● **Data for this task**:
%%

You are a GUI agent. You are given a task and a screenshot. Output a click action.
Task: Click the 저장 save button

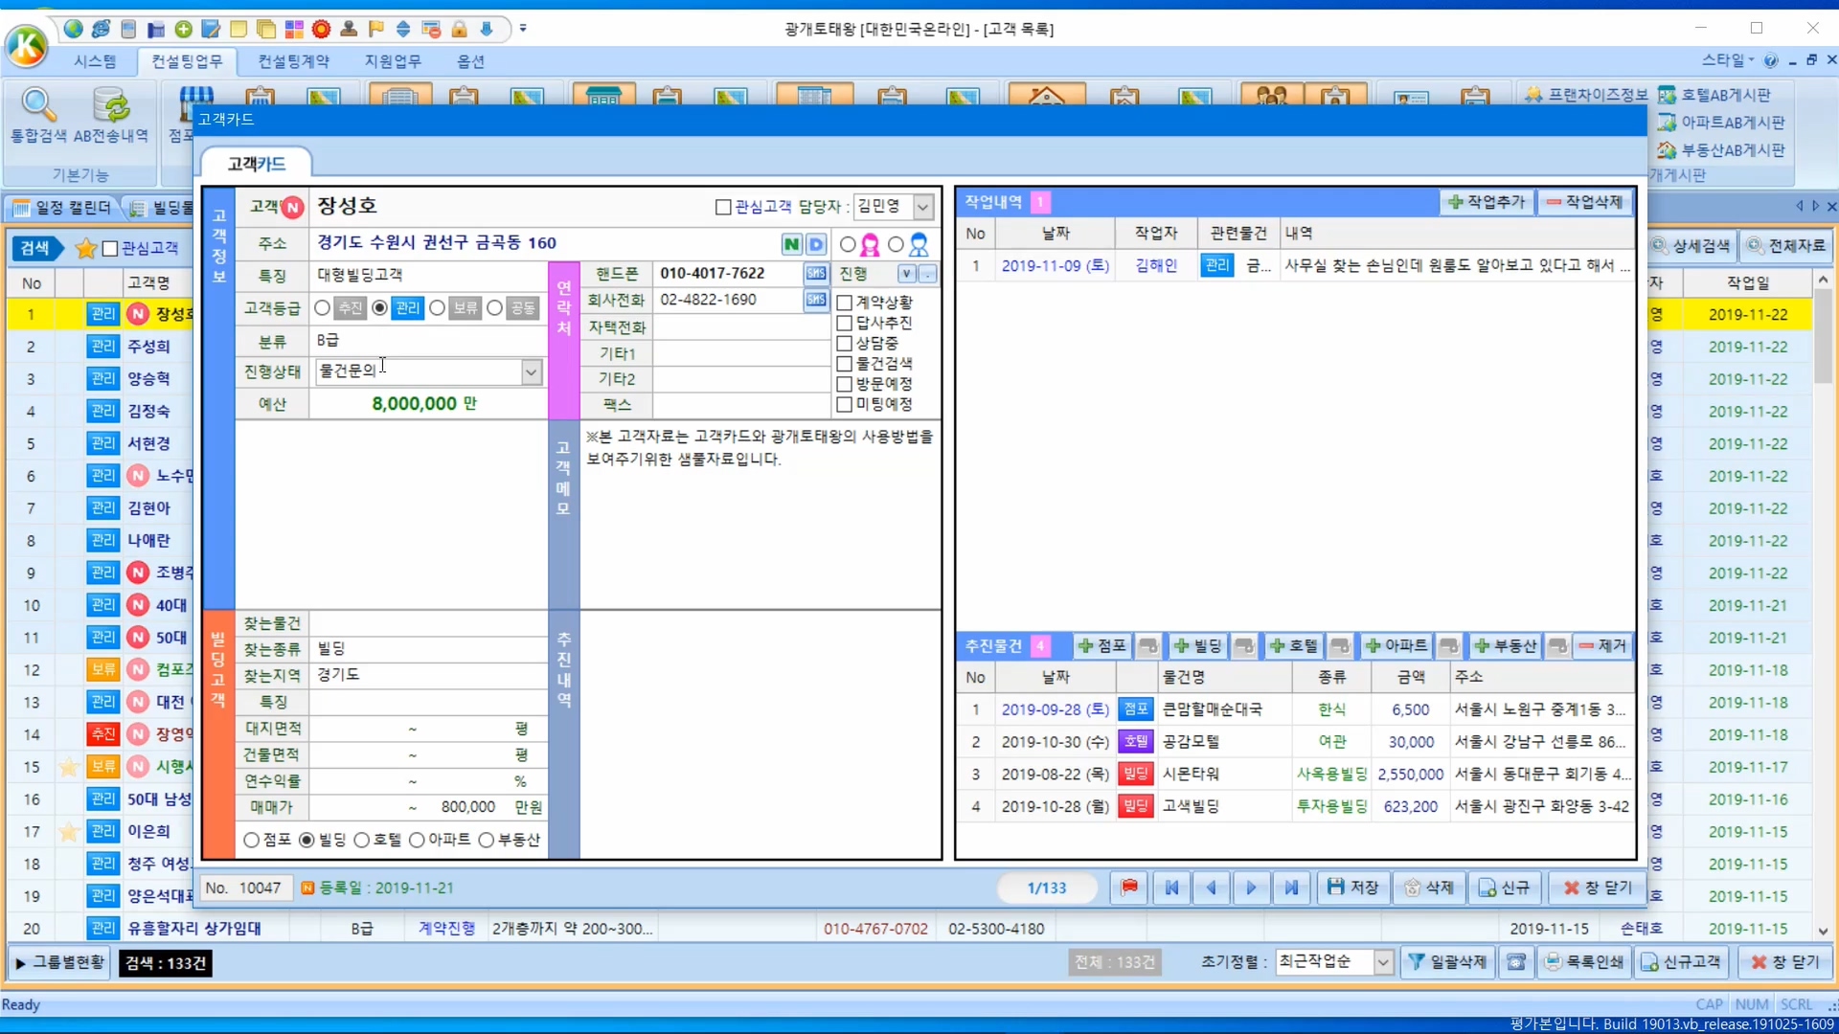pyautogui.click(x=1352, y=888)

%%
%%

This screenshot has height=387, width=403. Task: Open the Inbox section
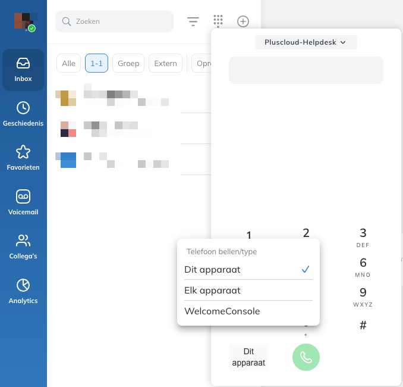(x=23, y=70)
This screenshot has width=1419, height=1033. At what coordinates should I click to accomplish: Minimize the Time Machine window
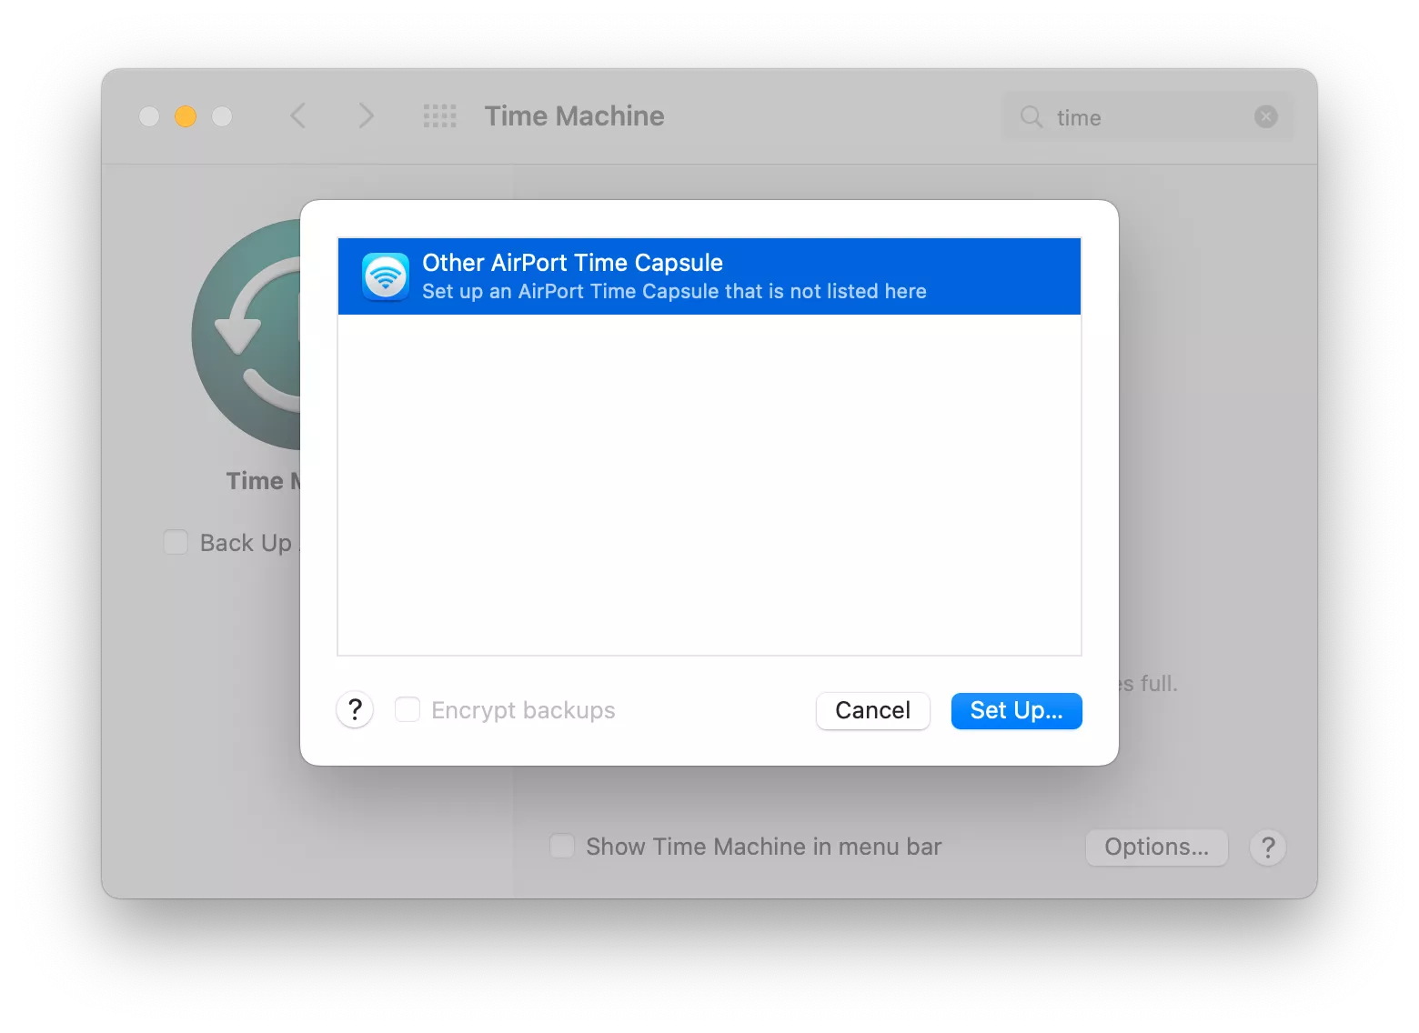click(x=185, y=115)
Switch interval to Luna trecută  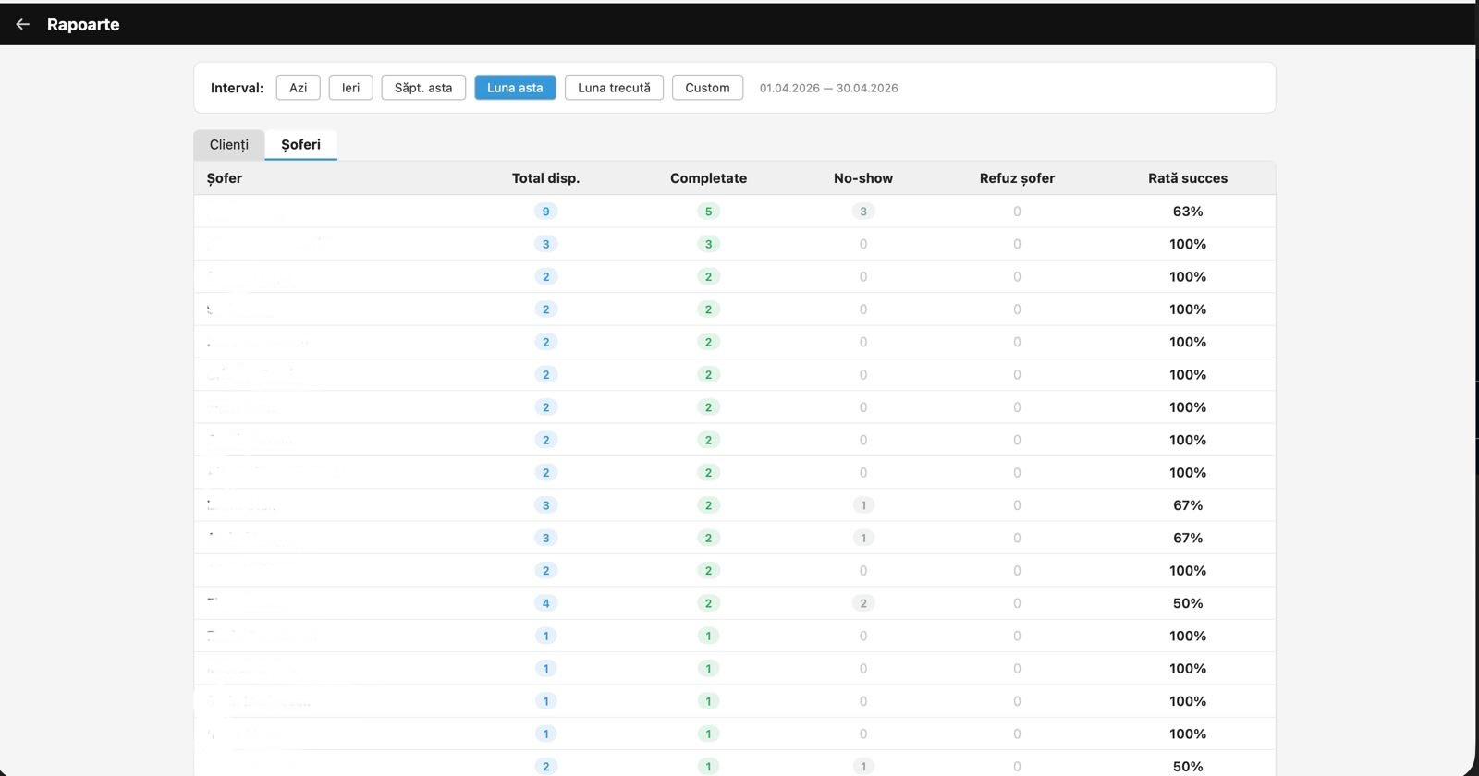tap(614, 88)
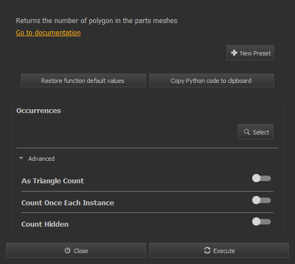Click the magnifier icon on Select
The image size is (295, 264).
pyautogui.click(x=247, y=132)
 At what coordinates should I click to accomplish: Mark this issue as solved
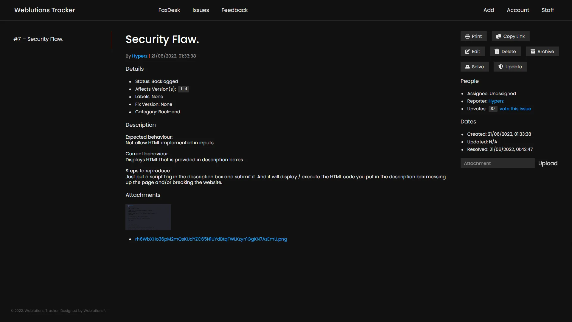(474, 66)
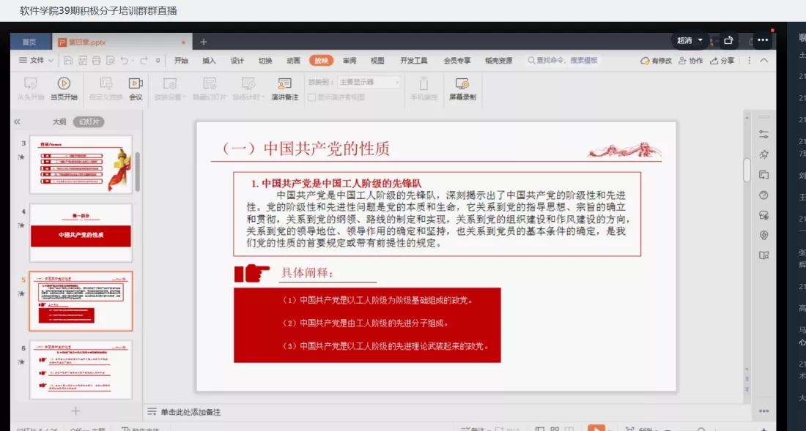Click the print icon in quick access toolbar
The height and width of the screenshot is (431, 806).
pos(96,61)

%%
%%

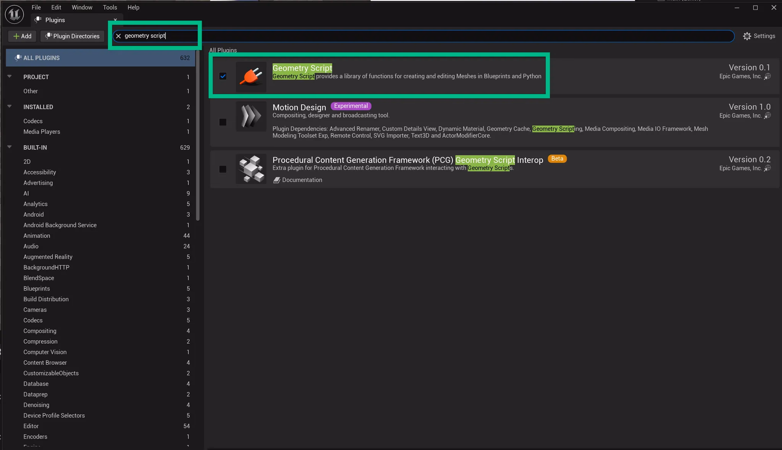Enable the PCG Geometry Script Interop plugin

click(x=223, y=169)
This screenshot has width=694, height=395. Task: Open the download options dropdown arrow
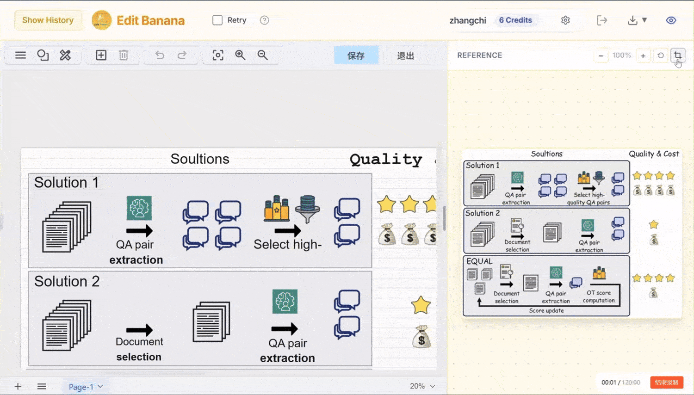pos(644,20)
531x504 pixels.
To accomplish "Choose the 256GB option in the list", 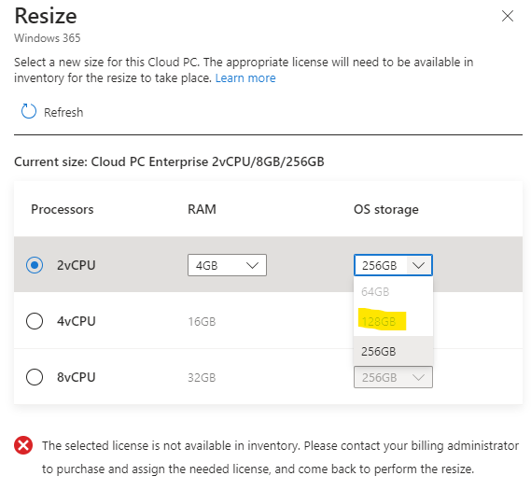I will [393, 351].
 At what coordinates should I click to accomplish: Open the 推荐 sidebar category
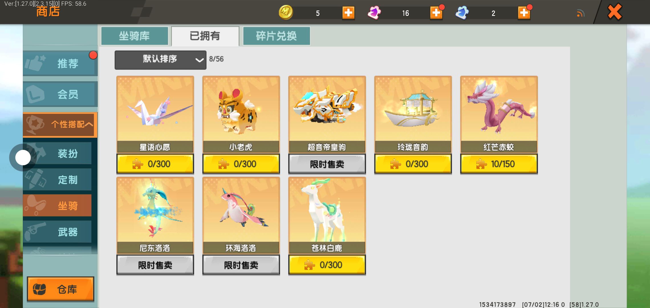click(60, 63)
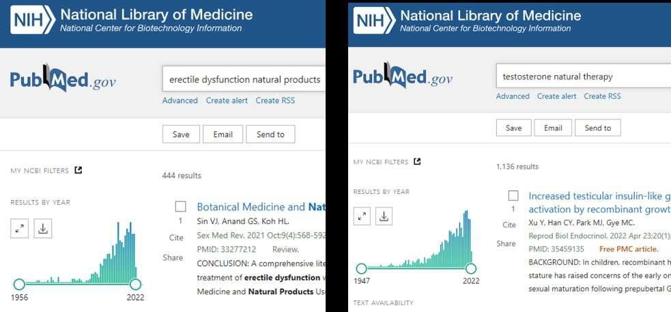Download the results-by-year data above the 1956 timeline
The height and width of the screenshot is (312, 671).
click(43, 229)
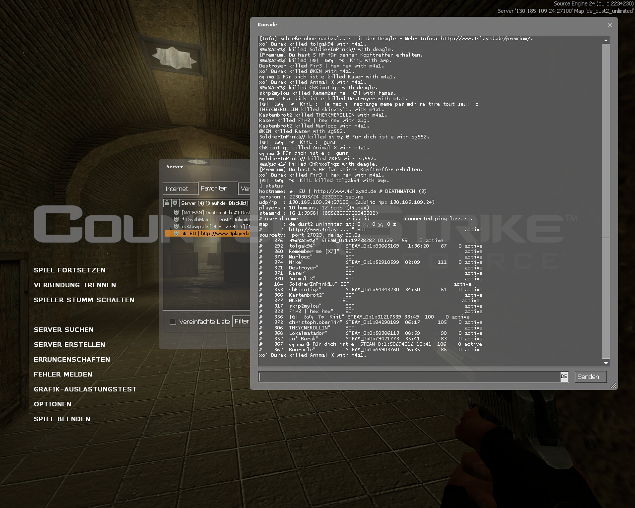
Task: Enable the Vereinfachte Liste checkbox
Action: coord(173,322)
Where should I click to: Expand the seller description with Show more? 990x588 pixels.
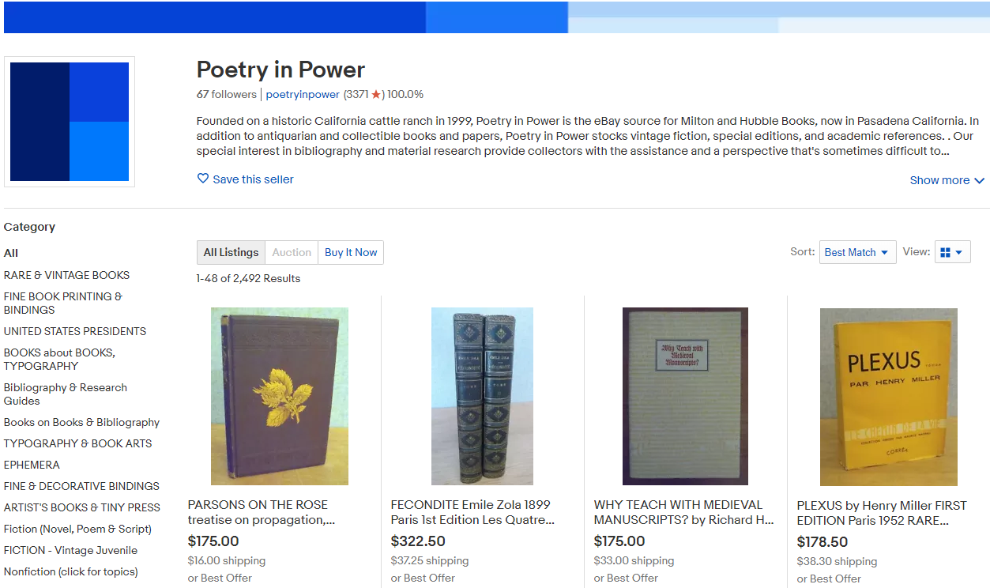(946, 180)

%%

● **Job**: Copy the data from the line containing "You are a GUI" through the line containing "pyautogui.click(x=1352, y=888)" into a numbered list, with blank lines omitted. Leave the pictures out of your answer.

● **Solution for this exercise**:
1. You are a GUI agent. You are given a task and a screenshot. Output a click action.
2. Task: Click the 저장 save button
3. pyautogui.click(x=1352, y=888)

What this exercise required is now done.